I would be grateful to here what you think.

First of please stop comparing everything to a goto statement - since exceptions lead controll flow only in one direction (forward) they have as much (or more) similarities to an if-else statement than a goto statement (the original and the wattered down version that exists in the popular languages).

Regarding exceptions they don't add anything that shouldn't already be expected (like a chip on the server's motherboard getting fryed or ups breaking and nobody noticing that until there is a power shortage - both happened at my workplace) - it only adds some additional gracefullness to it (or you can just terminate in the catch block) - so I don't buy the part where you say that there are no exceptional cases.

One other example is when we hit the ulimit on the server and an allocation failed - it was a corner case with reading a speciffic file that managed to pass the size check but exploded in size after parsing - the program crashed but since wh had 5 instances that were respawned if killed we just got lots of crashes on that file but only one angry client (the rest of files were processed as always). After adding a single catch block to an existing try we could log the issue, move the file and move to the next one without crashing. This added a bit faster recovery time but that was pretty much the only meaningful difference. Now imagine littering the entire code with if null allocation checks and moving that error through 5-7 layers of call stack (including xerces parser that expected an exception throw to terminate parsing prematurely) while still having only one place in code (the file fetching loop) where you could do anything meaningfull about it. I wouldn't want to see such code.

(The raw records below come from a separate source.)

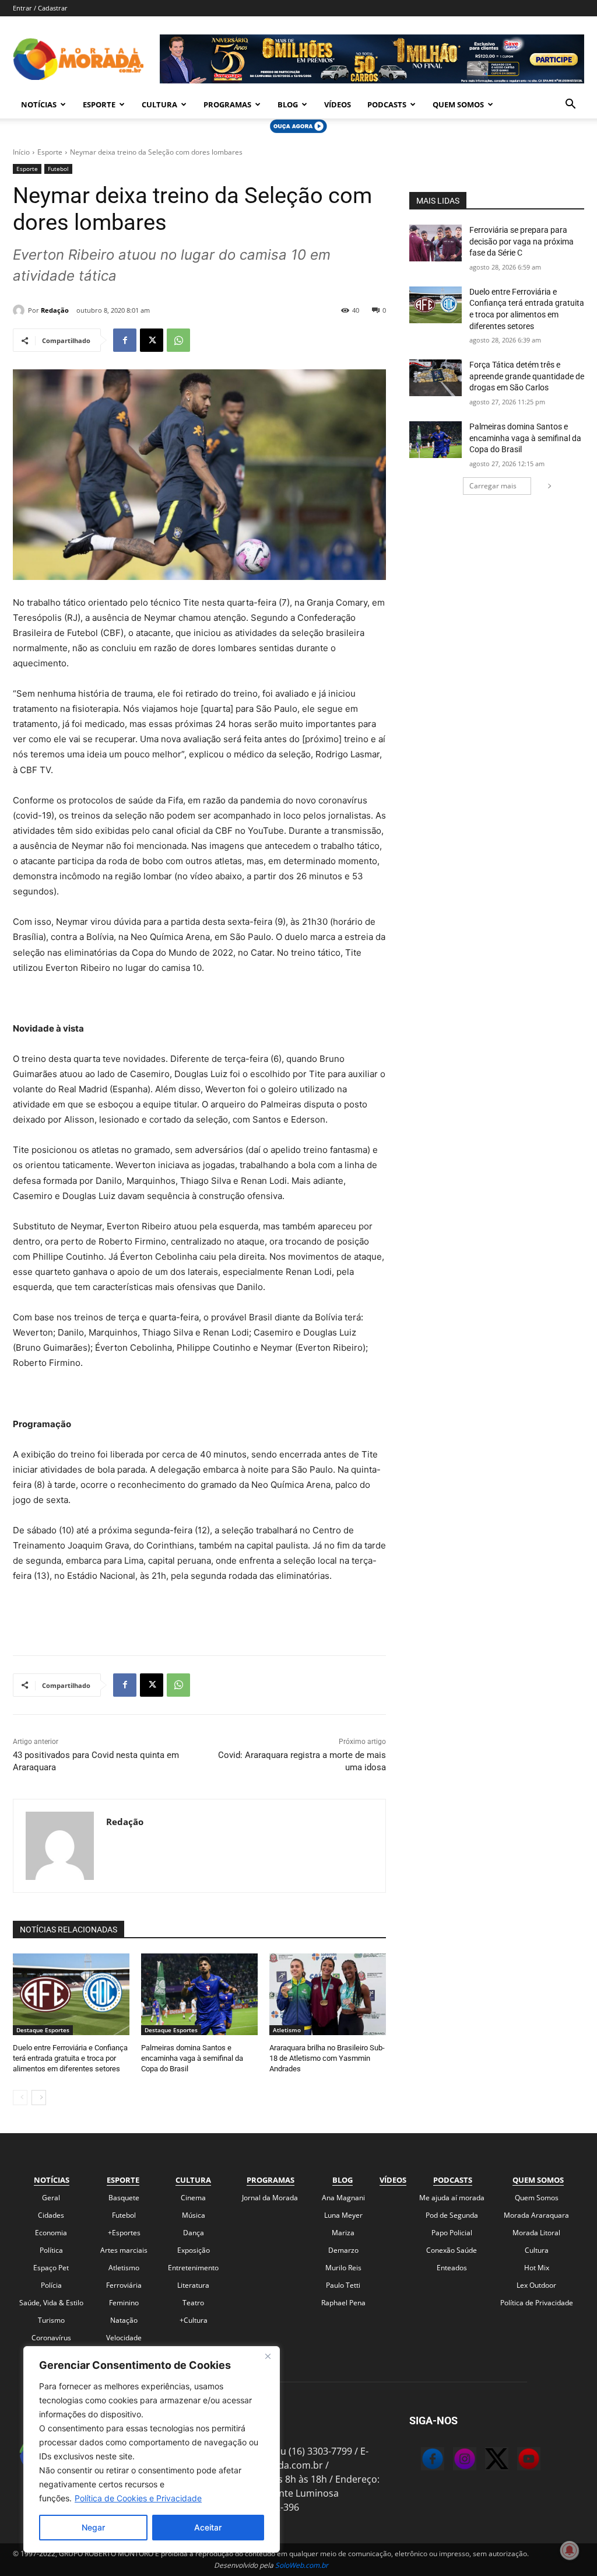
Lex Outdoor (536, 2285)
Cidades (51, 2215)
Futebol (58, 169)
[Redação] (20, 310)
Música (193, 2215)
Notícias (39, 104)
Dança (193, 2233)
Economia (51, 2233)
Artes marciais (124, 2250)
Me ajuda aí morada (451, 2198)
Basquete (123, 2198)
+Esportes (124, 2233)
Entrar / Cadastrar (40, 8)
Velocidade (124, 2338)
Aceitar (208, 2527)
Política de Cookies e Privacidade (138, 2498)
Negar (93, 2527)
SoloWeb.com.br (301, 2565)
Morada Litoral (536, 2233)
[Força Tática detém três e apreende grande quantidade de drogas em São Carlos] (435, 377)
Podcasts (386, 104)
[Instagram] (453, 2460)
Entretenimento (193, 2268)
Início (21, 152)
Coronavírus (51, 2338)
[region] (151, 2449)
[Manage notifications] (569, 2550)
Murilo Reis (343, 2268)
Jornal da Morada (270, 2198)
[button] (570, 105)
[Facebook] (124, 340)
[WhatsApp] (178, 340)
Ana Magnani (343, 2198)
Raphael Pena (343, 2303)
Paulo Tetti (343, 2285)
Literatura (193, 2285)
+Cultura (194, 2320)
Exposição (193, 2250)
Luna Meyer (343, 2215)
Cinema (193, 2198)
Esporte (99, 104)
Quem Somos (458, 104)
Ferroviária (124, 2285)
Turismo (51, 2320)
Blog (288, 104)
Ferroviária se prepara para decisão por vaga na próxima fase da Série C (521, 241)
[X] (151, 340)
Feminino (124, 2303)
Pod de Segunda (452, 2215)
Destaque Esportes (42, 2030)
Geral (51, 2198)
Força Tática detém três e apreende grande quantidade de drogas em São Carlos (526, 376)
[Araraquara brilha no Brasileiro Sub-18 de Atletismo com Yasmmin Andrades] (327, 1994)
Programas (227, 104)
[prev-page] (20, 2097)
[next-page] (38, 2097)
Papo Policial (451, 2233)
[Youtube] (517, 2460)
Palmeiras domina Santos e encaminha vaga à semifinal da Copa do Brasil (192, 2058)
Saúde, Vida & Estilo (51, 2303)
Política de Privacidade (536, 2303)
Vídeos (337, 104)
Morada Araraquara (536, 2215)
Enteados (452, 2268)
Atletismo (287, 2030)
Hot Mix (536, 2268)
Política (51, 2250)
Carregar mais (493, 486)
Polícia (51, 2285)
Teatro (193, 2303)
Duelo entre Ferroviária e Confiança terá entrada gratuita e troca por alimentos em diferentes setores (70, 2058)
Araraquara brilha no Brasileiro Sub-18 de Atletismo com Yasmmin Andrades (327, 2058)
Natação (124, 2320)
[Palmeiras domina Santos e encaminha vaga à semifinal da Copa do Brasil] (199, 1994)
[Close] (268, 2356)
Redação (55, 310)
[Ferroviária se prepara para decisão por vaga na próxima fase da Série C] (435, 243)
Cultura (159, 104)
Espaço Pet (51, 2268)
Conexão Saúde (451, 2250)
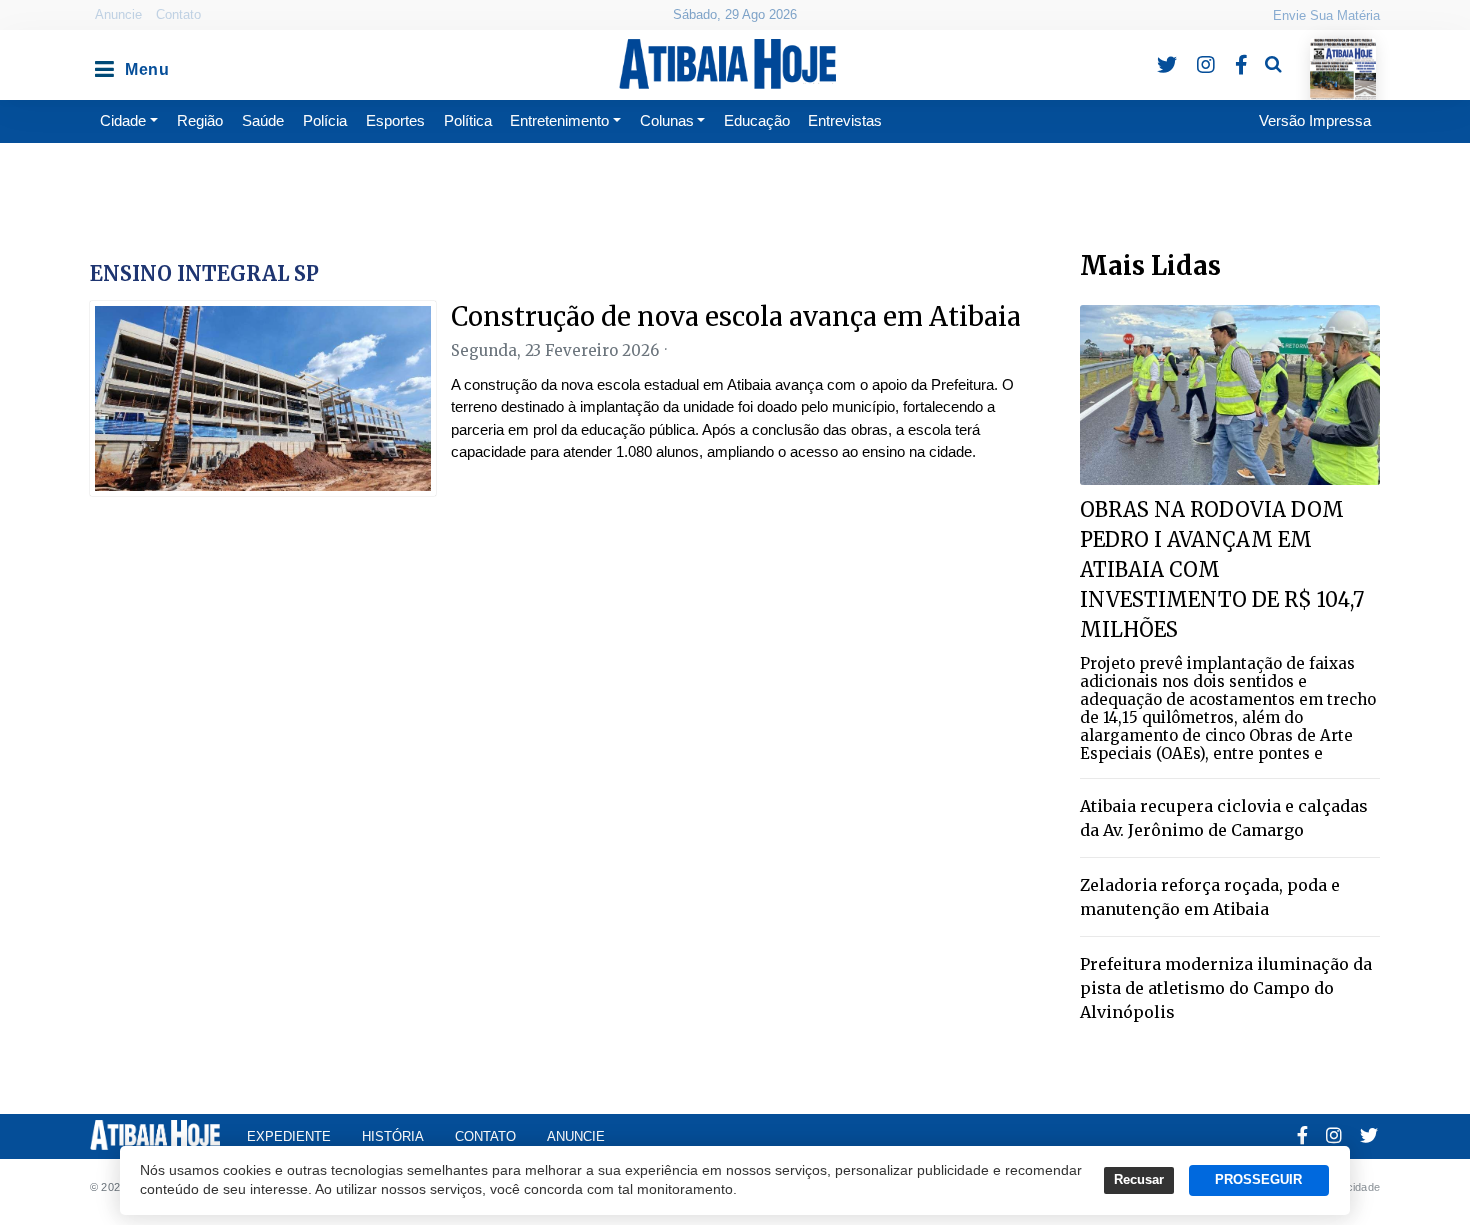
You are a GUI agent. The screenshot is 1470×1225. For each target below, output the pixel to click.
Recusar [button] (1139, 1180)
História (393, 1136)
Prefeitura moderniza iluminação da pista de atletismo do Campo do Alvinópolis (1226, 988)
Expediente (289, 1136)
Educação (757, 120)
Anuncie (118, 14)
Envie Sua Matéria (1326, 15)
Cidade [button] (123, 120)
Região (200, 120)
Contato (178, 14)
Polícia (325, 120)
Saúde (263, 120)
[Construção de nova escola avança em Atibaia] (263, 398)
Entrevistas (845, 120)
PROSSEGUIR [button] (1258, 1180)
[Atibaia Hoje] (727, 64)
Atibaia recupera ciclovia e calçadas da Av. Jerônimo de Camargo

Exceptions shouldnt be used everywhere but there are cases and not all of my programs need/handle them so perhaps you just always work on programs that don't need them.

As for your questions:

Regarding learning of them I would prefer to have modules requirement that all expected exceptions that can escape outside a module must be annotated in the api (hard barriers to otherwise exception wise blissfull world) but that's not the case. But neither is there any difference with error codes. Sure you can check if-ok-then-this-else-tough-luck but in the end you still can't handle the unknown case (except logging). For serious fixing you need reproducable input and fammiliarity with the code. And in all honesty nhere are not allot of places where people pull out power or internet cables just to check the exceptions/error codes so you are always in the land of unknown so you should treat the unknown case.

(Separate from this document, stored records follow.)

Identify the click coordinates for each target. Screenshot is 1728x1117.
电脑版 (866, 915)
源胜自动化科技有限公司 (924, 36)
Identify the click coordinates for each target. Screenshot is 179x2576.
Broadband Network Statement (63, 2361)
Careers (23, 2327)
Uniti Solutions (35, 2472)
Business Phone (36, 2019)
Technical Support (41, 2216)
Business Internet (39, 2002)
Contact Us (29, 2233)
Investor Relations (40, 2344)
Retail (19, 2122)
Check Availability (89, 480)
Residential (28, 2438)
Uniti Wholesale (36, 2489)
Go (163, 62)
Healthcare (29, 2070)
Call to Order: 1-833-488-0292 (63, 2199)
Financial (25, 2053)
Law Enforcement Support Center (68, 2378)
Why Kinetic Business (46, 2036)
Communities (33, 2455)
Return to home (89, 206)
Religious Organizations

If somebody adds an exception that you can't handle it's the unknown case anyway (and complain to the person that adds exceptions/new error codes liberaly all over the place without notifying you first).

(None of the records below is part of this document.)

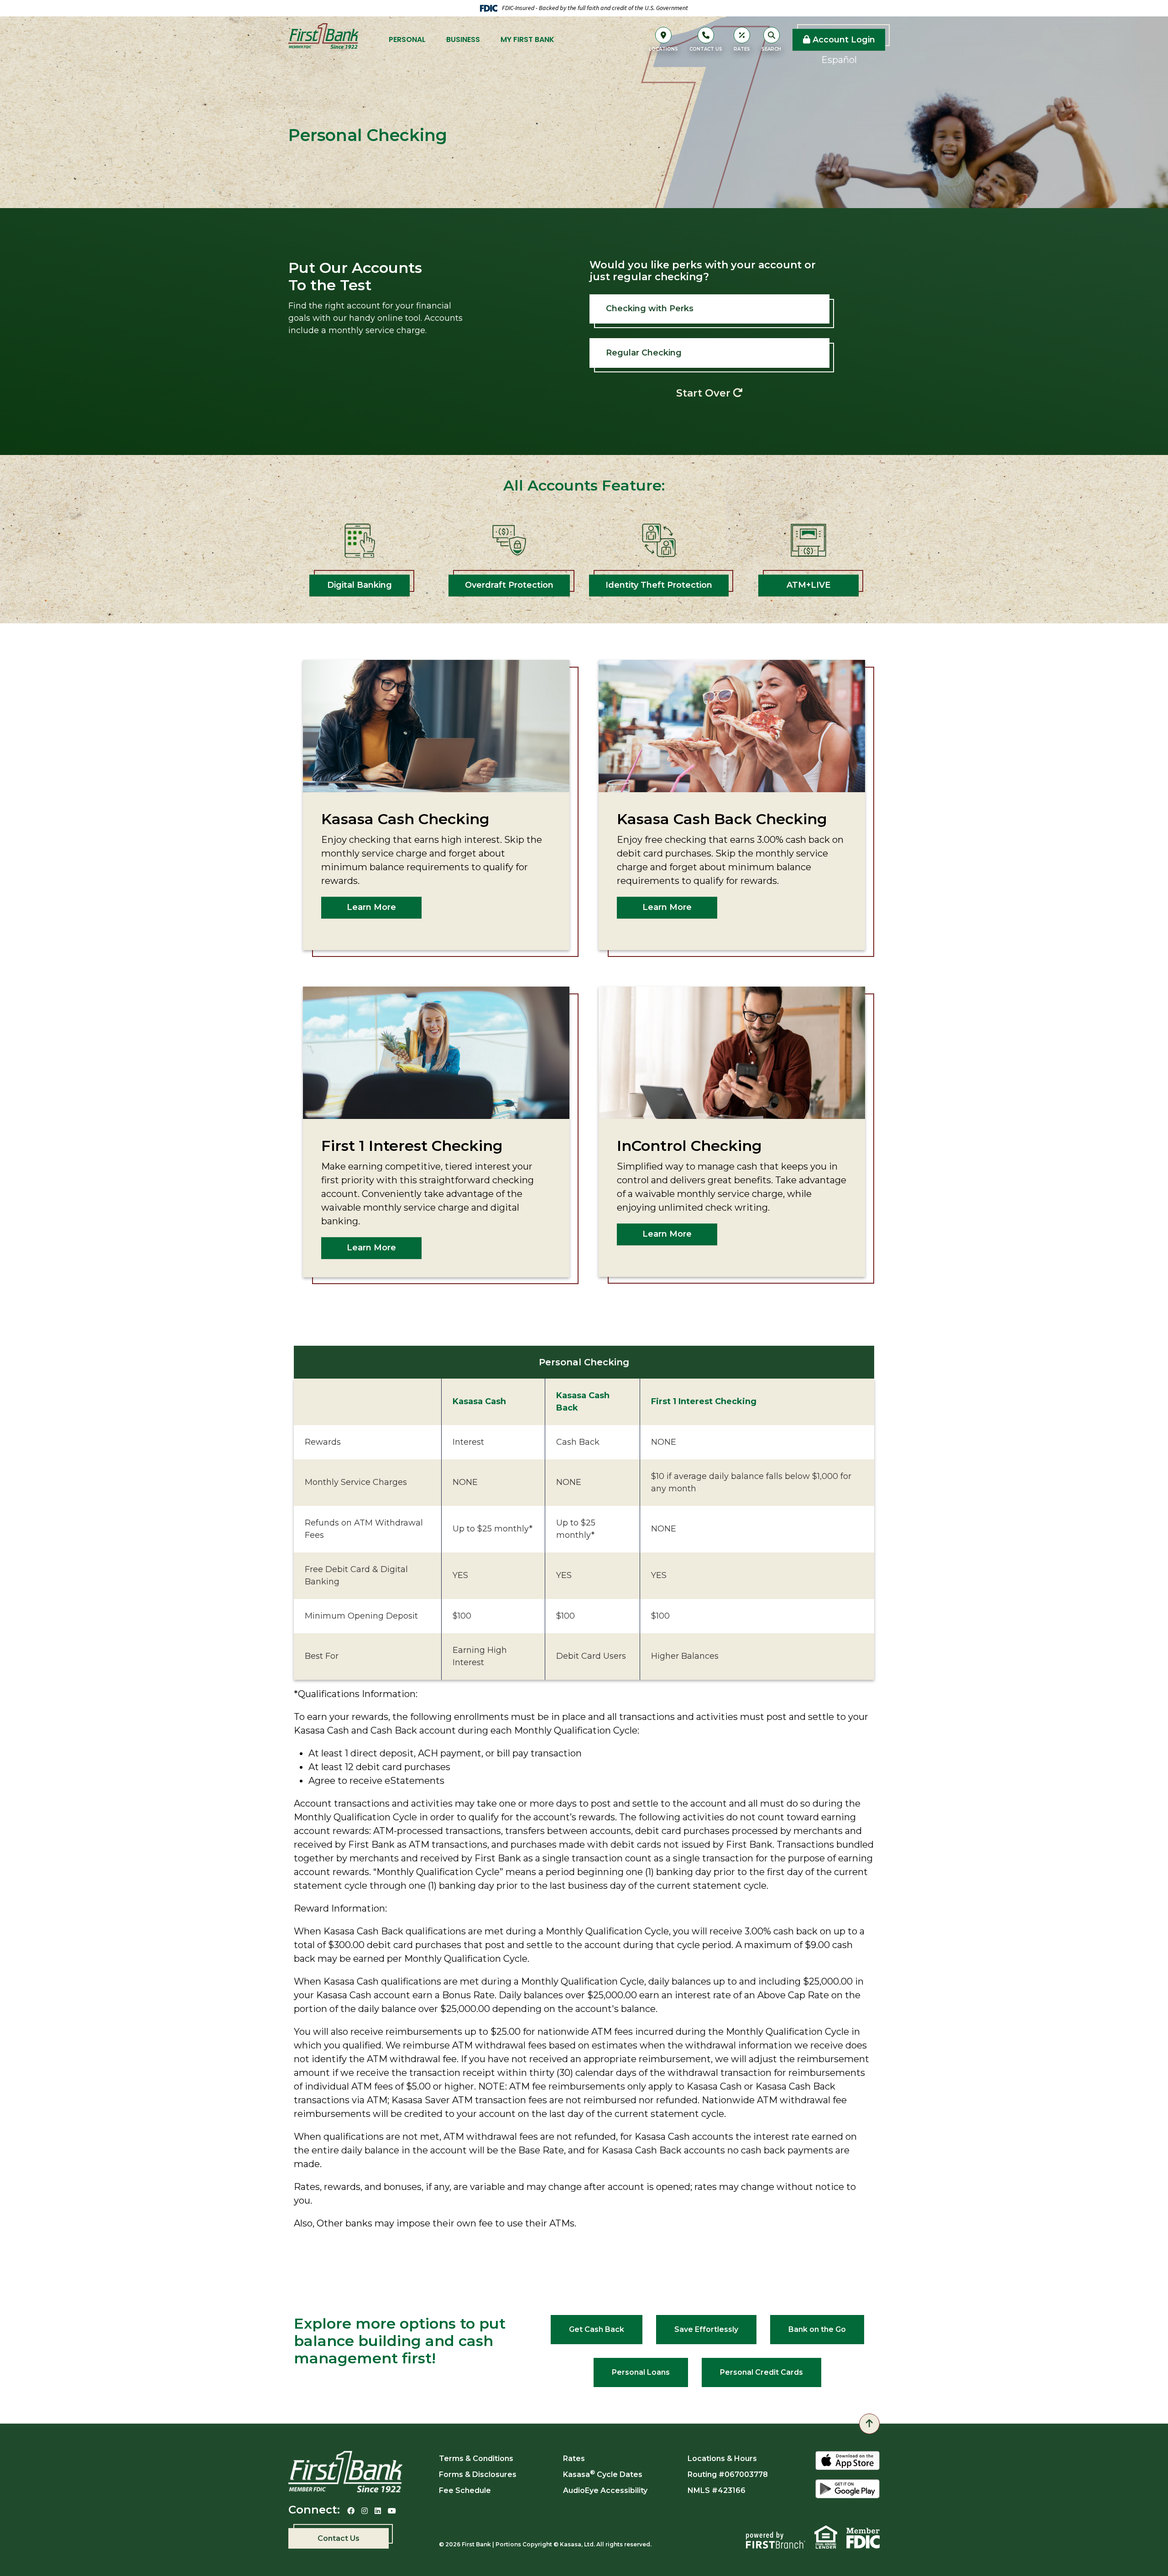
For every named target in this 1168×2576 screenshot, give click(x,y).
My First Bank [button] (527, 39)
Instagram (364, 2510)
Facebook (351, 2510)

If somebody removes an error code your error handling is dead code as well (usualy int is used or an enum that is returned from multiple functions so removing it in one function doesn't give you the right to remove the enum case thus making the removal silent).

As you noted exceptions are the "handle elsewhere far far away" mechanism and if you have reproducable inputs you don't even need to add logging between call and processing site (same goes if you know that you only open one file/instantiate a single instance of xyz parser).

Exceptions are not a cure for everything but neither are error codes in return statements. They both have their place and annoy the crap out of me when one is used in case where the other would be a better fit (so I'm glad that std::filesystem has both apis).

Hope some of this is useful for you.